## WHAT IS BEING ASKED
Within the records below, find each line with the word "highlighted" and copy it out.
[[ RECORDS FOR THE EXERCISE, beginning ]]
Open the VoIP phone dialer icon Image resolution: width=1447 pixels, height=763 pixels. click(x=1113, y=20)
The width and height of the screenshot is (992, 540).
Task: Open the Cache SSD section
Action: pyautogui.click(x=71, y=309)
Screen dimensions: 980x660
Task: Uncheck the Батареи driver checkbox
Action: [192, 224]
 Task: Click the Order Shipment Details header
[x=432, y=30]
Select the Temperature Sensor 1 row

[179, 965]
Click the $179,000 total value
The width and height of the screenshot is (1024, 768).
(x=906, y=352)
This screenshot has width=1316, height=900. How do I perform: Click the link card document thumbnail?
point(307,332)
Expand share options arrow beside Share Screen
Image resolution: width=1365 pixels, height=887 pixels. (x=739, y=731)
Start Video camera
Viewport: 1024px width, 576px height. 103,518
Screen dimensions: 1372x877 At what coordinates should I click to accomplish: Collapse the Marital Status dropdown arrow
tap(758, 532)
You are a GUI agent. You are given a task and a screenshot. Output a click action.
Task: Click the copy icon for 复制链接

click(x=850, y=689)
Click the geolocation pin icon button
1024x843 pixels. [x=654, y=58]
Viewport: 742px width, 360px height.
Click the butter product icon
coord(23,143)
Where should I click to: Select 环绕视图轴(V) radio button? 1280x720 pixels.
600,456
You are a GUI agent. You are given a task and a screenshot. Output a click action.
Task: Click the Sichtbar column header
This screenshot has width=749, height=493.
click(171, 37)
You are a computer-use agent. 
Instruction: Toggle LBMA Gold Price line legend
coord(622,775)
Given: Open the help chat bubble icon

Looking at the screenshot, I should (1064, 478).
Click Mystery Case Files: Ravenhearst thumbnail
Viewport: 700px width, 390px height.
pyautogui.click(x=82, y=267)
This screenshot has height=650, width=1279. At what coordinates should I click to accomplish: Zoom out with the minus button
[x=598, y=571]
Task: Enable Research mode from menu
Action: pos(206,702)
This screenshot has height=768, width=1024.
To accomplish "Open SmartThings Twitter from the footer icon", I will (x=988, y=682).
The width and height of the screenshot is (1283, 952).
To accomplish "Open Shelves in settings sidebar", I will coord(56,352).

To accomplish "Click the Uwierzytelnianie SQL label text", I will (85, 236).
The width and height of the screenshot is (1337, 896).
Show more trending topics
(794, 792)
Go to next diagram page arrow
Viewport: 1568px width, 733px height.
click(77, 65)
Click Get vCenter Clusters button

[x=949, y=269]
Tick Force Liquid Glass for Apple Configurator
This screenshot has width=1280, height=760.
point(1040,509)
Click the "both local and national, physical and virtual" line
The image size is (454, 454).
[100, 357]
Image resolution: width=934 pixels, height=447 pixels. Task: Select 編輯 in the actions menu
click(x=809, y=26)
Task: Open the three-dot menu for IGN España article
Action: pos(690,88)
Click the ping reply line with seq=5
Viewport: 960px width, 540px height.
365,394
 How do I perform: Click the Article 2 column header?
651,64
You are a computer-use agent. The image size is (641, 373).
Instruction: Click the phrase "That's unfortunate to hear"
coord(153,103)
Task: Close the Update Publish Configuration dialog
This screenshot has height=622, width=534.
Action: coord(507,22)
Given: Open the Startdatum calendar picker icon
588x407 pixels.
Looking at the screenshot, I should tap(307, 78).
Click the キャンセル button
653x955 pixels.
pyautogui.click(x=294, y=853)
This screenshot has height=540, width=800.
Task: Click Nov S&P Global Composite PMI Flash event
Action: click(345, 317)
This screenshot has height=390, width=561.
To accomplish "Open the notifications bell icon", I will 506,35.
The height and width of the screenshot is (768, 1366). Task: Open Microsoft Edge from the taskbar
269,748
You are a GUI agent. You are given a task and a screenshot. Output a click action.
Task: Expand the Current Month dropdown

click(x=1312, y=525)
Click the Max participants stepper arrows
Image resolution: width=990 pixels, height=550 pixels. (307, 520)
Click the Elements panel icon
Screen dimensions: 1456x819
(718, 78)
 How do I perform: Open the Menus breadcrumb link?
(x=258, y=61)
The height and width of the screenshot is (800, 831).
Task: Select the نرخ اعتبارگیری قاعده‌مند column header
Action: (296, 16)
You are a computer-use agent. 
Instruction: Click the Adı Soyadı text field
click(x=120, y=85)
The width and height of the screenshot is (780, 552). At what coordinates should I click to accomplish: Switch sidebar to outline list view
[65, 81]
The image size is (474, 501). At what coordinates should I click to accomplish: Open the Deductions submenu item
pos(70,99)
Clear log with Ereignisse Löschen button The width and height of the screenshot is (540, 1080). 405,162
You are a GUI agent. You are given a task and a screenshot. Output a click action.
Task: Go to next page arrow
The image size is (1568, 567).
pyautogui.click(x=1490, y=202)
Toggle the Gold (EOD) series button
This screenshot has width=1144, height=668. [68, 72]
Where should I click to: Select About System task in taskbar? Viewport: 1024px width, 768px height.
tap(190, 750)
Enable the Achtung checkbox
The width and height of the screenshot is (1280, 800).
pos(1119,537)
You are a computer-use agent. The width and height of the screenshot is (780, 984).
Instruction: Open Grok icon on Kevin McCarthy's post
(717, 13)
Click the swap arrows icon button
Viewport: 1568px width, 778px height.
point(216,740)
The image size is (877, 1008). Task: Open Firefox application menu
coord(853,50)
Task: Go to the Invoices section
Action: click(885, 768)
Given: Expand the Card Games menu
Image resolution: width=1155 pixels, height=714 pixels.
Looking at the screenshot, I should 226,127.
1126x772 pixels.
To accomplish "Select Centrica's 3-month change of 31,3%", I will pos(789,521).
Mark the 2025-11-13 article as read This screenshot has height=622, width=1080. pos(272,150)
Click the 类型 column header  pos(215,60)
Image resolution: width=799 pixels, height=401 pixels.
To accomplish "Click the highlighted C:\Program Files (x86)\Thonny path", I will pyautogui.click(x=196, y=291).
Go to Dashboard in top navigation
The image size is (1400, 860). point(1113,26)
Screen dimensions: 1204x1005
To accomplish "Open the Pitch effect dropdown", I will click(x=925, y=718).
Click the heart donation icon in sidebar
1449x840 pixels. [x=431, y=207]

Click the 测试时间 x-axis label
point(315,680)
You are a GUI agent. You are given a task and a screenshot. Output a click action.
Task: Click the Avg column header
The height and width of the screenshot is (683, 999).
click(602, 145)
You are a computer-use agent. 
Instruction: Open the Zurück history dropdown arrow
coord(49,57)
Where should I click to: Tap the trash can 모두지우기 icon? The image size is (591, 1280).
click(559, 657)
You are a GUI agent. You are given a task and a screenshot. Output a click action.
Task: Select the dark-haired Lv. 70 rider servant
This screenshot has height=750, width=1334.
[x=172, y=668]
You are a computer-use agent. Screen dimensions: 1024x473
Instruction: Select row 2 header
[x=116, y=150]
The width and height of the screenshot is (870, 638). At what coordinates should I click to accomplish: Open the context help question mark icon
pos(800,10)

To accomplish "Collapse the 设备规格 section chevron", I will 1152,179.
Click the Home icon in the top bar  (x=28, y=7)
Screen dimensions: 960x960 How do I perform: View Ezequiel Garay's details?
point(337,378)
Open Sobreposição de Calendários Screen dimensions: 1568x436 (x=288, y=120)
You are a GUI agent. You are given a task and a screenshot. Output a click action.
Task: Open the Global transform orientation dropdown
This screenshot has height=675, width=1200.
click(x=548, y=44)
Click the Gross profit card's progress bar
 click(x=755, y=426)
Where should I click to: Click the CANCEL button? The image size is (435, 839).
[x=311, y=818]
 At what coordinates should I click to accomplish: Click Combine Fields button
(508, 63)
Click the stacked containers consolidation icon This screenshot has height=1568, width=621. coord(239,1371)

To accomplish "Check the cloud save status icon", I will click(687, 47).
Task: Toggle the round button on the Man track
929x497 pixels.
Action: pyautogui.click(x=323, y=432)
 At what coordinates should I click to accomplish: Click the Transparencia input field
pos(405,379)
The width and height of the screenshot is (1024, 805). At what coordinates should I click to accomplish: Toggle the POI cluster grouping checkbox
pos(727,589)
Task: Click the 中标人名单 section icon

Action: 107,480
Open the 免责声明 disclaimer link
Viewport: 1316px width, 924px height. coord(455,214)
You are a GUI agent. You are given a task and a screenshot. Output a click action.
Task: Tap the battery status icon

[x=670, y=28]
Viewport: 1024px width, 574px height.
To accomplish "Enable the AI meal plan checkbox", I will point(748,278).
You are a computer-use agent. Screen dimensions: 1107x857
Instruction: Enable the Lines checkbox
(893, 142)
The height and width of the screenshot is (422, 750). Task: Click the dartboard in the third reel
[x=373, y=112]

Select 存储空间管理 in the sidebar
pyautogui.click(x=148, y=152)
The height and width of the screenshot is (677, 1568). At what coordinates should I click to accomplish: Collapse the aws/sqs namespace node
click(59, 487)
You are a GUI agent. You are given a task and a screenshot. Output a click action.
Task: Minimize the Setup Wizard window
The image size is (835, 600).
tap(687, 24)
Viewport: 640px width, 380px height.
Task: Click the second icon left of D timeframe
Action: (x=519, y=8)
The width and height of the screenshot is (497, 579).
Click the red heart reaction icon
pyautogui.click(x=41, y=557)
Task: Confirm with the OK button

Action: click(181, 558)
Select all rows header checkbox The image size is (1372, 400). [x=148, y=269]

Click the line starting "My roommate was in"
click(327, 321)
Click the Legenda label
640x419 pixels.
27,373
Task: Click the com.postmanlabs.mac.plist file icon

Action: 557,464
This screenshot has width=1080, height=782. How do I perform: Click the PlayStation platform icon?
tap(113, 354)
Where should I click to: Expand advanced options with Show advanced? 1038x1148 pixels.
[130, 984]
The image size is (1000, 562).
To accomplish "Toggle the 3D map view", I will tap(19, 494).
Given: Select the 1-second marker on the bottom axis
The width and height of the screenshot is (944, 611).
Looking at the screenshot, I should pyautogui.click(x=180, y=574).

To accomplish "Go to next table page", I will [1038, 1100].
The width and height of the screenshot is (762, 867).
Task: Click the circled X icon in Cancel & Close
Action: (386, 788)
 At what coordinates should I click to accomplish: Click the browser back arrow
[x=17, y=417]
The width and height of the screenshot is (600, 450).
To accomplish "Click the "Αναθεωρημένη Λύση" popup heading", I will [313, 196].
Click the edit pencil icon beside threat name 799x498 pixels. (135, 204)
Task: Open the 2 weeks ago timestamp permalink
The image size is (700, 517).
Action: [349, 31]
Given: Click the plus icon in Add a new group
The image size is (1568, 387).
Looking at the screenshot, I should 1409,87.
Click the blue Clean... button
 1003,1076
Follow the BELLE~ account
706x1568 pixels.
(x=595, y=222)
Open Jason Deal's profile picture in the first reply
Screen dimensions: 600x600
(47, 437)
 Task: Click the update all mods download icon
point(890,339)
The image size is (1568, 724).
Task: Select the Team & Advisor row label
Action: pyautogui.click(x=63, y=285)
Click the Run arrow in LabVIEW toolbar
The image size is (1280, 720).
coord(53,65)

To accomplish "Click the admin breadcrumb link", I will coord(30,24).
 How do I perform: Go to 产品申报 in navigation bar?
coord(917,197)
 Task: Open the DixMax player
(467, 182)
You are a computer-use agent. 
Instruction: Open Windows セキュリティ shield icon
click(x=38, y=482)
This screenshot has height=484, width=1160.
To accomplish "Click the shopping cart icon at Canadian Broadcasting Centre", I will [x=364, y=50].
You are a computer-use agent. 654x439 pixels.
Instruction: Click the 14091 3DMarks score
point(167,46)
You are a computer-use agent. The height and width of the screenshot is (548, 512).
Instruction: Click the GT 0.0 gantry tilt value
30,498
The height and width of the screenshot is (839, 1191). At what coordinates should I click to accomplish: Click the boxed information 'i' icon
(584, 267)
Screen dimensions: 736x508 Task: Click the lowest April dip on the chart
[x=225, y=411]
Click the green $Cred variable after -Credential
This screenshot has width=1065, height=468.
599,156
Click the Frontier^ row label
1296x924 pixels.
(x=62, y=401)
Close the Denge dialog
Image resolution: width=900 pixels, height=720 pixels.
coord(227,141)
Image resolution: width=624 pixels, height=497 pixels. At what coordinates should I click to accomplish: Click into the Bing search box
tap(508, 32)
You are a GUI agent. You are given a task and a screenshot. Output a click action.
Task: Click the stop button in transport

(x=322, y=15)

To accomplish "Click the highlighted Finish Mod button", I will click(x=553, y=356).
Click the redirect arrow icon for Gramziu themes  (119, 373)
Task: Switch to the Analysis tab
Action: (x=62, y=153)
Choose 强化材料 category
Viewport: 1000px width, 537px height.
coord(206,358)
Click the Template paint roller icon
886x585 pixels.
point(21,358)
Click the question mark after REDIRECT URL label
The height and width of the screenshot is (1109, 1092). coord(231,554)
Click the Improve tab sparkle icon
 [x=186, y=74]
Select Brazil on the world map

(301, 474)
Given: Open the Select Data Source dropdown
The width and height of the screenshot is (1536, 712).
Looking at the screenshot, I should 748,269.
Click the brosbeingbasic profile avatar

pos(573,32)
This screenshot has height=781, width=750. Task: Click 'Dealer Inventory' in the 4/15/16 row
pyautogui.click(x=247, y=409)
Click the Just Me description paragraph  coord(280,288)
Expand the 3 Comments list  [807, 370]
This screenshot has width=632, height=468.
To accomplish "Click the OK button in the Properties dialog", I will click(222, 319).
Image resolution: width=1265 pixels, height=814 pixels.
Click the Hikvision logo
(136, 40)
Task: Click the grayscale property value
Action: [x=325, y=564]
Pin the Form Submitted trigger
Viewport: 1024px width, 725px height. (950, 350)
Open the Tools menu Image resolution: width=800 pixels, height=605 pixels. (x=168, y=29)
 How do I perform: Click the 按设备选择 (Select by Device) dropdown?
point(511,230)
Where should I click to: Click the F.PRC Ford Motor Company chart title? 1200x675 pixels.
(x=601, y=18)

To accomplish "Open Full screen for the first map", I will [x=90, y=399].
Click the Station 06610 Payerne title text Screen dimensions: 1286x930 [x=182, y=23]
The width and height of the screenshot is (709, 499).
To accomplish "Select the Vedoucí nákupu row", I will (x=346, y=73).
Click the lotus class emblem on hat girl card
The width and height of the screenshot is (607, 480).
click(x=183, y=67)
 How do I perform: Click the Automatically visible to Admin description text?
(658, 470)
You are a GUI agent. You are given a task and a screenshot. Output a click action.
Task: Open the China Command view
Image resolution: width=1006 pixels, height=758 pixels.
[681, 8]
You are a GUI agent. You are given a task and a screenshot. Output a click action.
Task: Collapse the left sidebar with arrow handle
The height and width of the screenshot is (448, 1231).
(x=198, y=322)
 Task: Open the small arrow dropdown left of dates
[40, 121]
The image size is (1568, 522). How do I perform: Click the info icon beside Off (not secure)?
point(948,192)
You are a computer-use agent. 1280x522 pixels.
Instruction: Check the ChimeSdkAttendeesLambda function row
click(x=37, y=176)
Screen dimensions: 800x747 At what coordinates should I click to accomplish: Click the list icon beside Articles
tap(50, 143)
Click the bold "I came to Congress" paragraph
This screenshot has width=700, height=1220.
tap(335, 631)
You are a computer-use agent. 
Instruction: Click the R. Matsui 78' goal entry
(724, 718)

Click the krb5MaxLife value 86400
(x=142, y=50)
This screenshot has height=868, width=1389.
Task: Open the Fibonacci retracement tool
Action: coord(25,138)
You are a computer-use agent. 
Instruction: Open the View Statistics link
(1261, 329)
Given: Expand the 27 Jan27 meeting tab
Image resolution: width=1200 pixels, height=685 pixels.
[[ RECORDS FOR THE EXERCISE, end ]]
## EXPECTED ANSWER
To accomplish "Click the highlighted C:\Program Files (x86)\Thonny path", I will pyautogui.click(x=196, y=291).
To accomplish "Click the highlighted Finish Mod button", I will click(x=553, y=356).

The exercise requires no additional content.